:: What this task involves ::
Give back the line below containing "This screenshot has height=625, width=1111." and every later line, exactly.
"""
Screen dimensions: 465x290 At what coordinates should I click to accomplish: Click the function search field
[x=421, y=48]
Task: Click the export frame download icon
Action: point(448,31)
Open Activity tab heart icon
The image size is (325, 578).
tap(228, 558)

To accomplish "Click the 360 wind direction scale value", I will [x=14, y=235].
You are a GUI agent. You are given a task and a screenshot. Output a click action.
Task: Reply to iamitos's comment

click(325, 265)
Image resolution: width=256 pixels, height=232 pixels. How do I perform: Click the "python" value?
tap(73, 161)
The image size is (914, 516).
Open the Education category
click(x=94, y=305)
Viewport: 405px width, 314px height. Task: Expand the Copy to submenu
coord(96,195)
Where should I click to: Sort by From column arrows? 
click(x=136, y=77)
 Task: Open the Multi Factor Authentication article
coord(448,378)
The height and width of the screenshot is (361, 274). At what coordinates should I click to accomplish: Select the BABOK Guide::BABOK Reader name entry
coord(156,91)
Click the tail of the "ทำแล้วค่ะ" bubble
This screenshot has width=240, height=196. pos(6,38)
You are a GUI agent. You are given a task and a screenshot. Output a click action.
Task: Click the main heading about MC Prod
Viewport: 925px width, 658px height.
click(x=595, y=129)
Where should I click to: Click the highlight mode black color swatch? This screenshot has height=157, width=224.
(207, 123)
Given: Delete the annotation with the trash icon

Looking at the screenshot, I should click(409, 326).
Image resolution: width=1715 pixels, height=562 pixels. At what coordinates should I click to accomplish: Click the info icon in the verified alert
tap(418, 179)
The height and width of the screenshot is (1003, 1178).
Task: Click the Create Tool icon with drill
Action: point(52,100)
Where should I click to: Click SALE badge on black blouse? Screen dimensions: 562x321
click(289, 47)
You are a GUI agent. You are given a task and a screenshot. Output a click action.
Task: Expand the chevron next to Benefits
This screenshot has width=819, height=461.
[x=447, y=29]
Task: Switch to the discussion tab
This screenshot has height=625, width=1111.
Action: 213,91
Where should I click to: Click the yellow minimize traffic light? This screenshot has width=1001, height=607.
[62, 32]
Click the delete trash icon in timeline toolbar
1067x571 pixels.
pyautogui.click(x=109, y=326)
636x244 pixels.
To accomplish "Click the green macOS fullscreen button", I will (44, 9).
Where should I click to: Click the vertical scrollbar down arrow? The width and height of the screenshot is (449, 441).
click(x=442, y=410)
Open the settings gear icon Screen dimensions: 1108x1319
"""
:: Result ::
This screenshot has height=625, width=1111.
Action: 213,91
Where should I click to: Click the yellow minimize traffic light? This screenshot has width=1001, height=607.
[62, 32]
Click the delete trash icon in timeline toolbar
1067x571 pixels.
pyautogui.click(x=109, y=326)
636x244 pixels.
To accomplish "Click the green macOS fullscreen button", I will (44, 9).
Where should I click to: Click the vertical scrollbar down arrow? The width and height of the screenshot is (449, 441).
click(x=442, y=410)
Open the settings gear icon Screen dimensions: 1108x1319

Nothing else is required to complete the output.